Particle dev local compiler [problem with docker]

Hi ,
I was trying to add particle local compiler to particle dev
and I tried to follow the steps in this link


I have installed Docker but for somehow things didn’t get well

And I have no idea What to do (I know that it’s better to ask on docker forums but I don’t know what I am asking about , I even don’t know what “default” refer to )

After all , my target is to local compiling so , any other ways (I couldn’t follow tool chain tutorial , I am NEW to this)
And I found this


and couldn’t follow it .
I am using windows machine , will using linux machine make it easier ?
thanks in advance

Pinging our docker guru here @jgoggins

Hey @Mustafa , sorry for delay getting back to you, 'twas on a lovely vacation in Yellowstone I just returned from.
I’m thinking the main issue is probably that https://atom.io/packages/particle-offline-compiler is not a package maintained by Particle and I’m not sure what the state of it is; https://github.com/spark/particle-dev-local-compiler is maintained by Particle (ping @suda is the primary person currently leading this dev effort). I’d recommend uninstalling the plugin you have now and following the instructions there.

Additionally, the Docker scene is changing fast, and there are number of different approaches you could take that might deviate from what is documented in the above instructions:

  • Ditch docker-machine all together and use the native Windows docker binary (in beta)

  • Use docker-machine ls to see the VMs you have; then docker-machine rm <name> to destroy it, and then make a fresh one with docker-machine create default (or docker-machine create --virtualbox-disk-size "50000" --driver=virtualbox if want to allocate more space than the default). You could also, just open VirtualBox and hit start on the VM.

  • In general Docker is much easier to use on Linux because it doesn’t require a sidecar VM to run docker, so if that’s an option for ya. Go for it.

Good luck.

-joe

Joe’s notes are exactly on point! We have changed our compile Docker images too. We plan to update the particle-dev-local-compiler package soon to address those concerns.

In what way have you changed your compile Docker images?

I use the images at https://hub.docker.com/r/particle/buildpack-particle-firmware/tags/, but manually invoke them at the command line rather than using Particle Dev. Currently using v0.5.0.
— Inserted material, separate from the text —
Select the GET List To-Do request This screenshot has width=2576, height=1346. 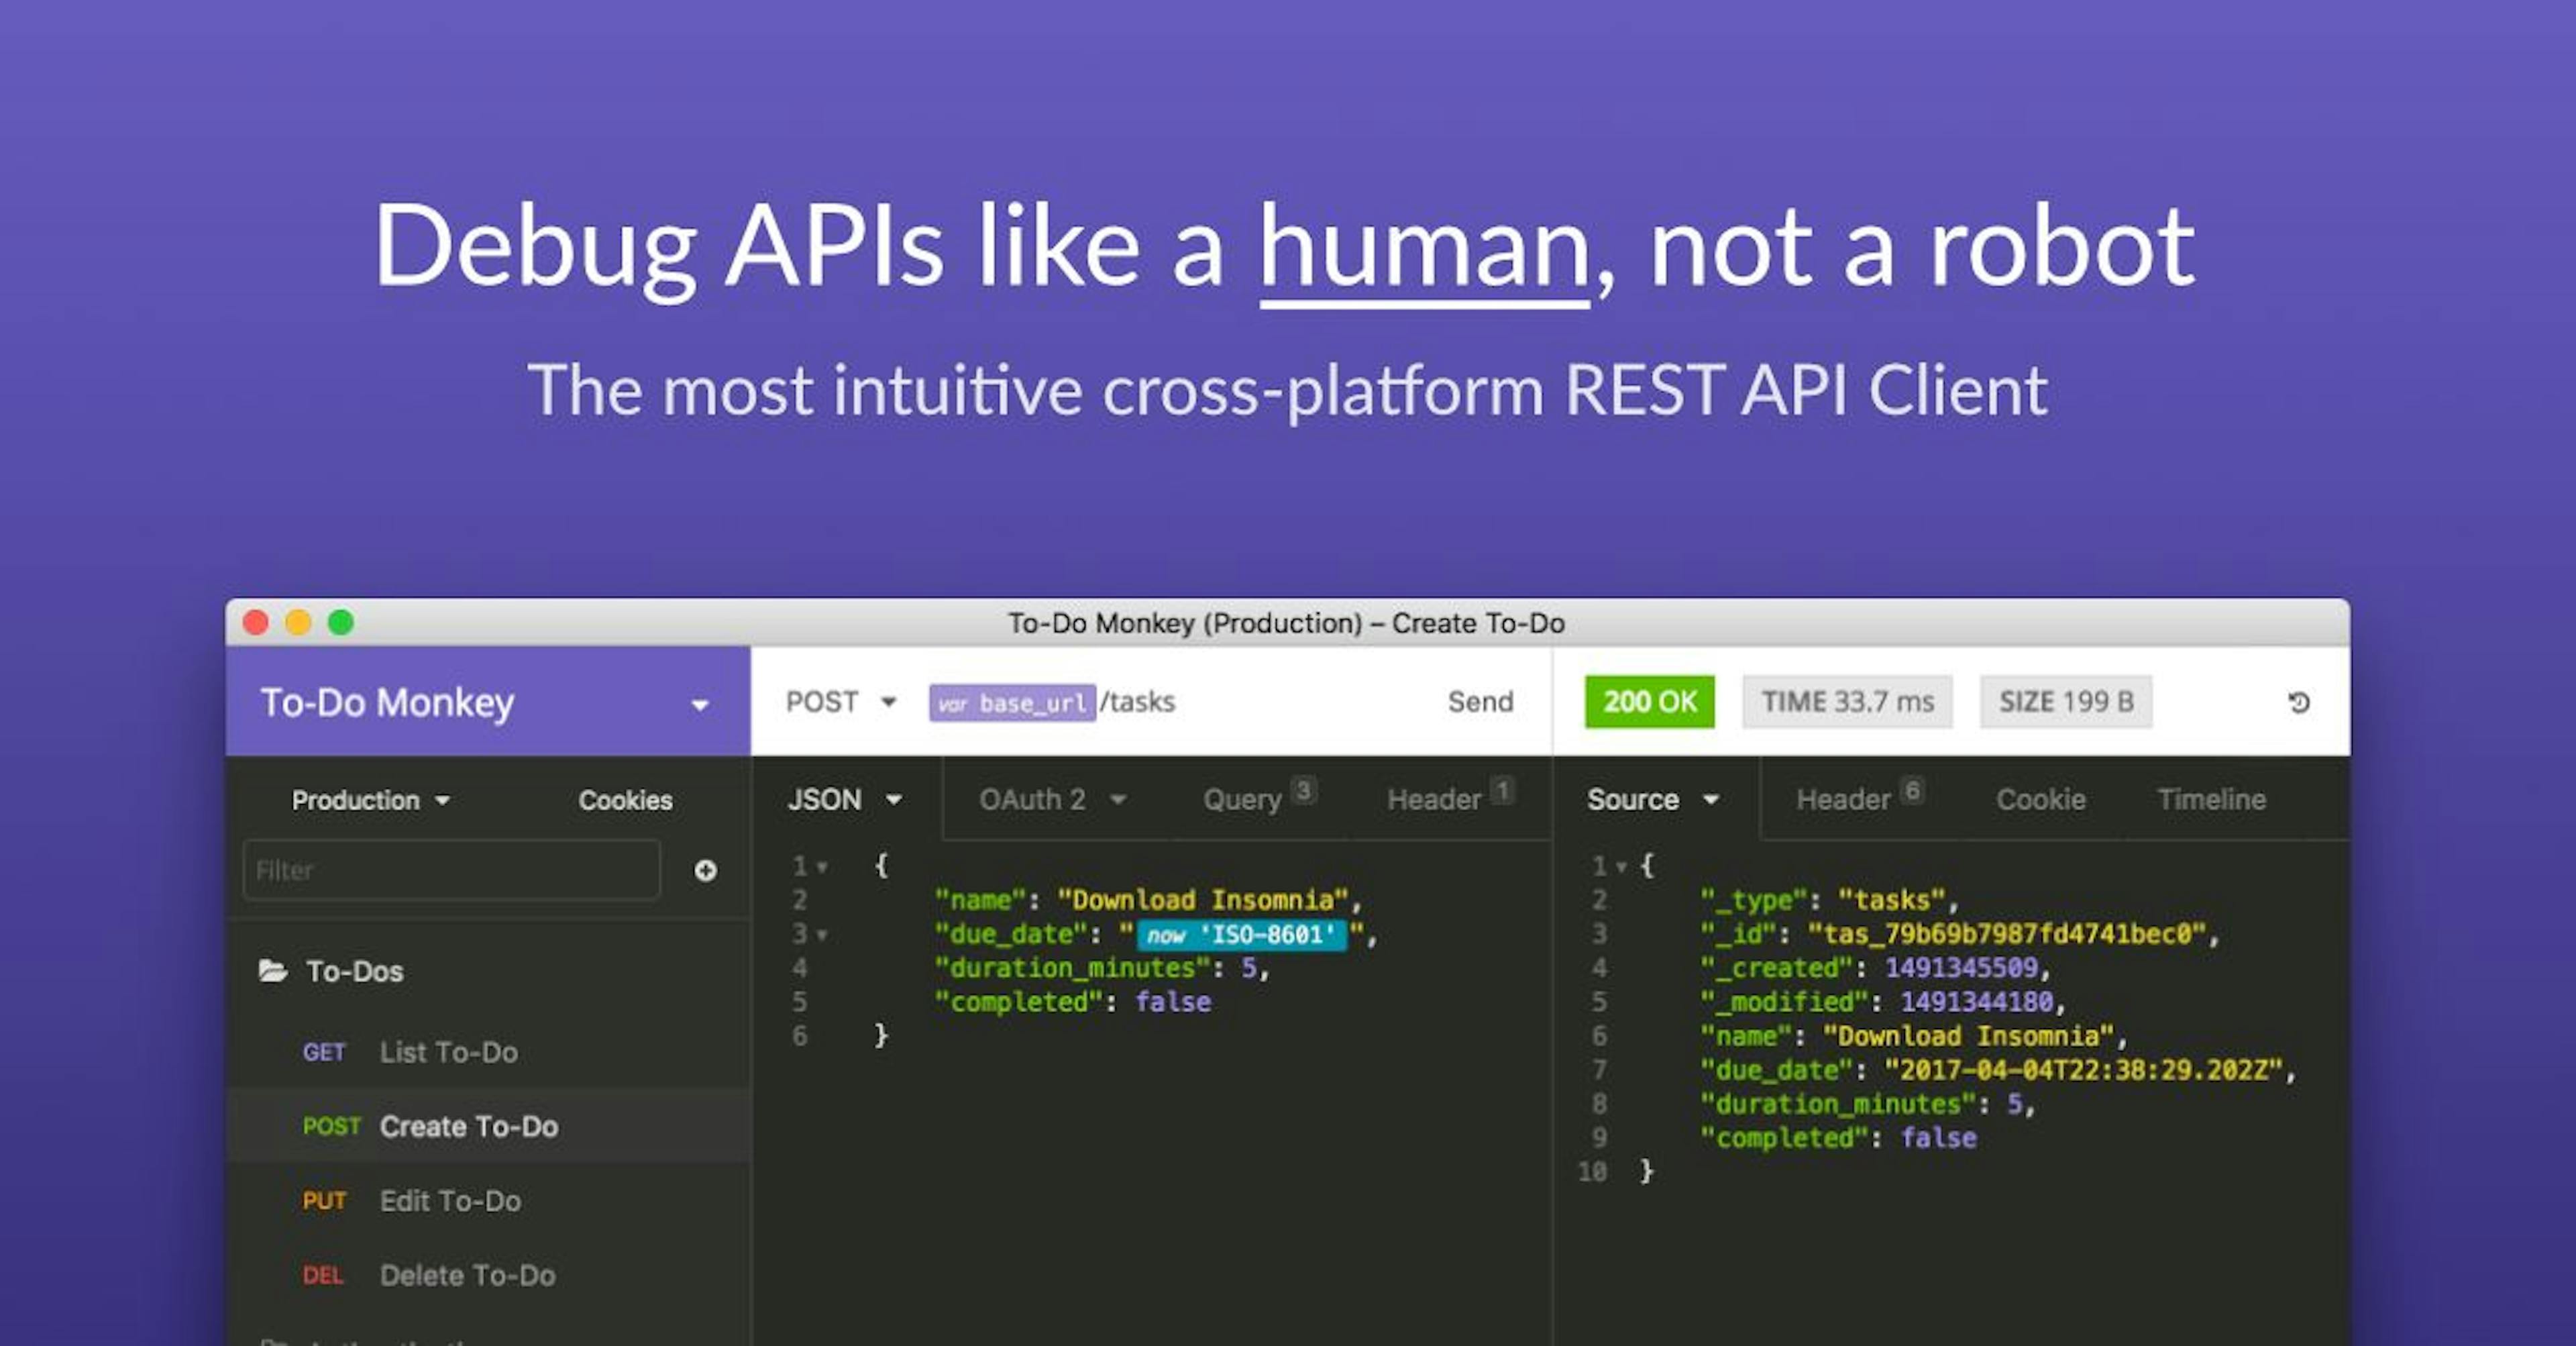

I see that 0.6.0-rc.1 has five variants:

0.6.0-rc.1
0.6.0-rc.1-electron
0.6.0-rc.1-p1
0.6.0-rc.1-photon
0.6.0-rc.1-core

I have a Core and Photon. Should I be using 0.6.0-rc.1 for both, or should I be using the platform-specific ones instead?

The difference between 0.6.0-rc.1 and 0.6.0-rc.1-PLATFORM is that the latter has baked in intermediate files for this platform making the compilation much faster. If you’re invoking the containers manually, you can use 0.6.0-rc.1 and specify /cache volume (like this) and then during compilation the intermediate files should be stored there.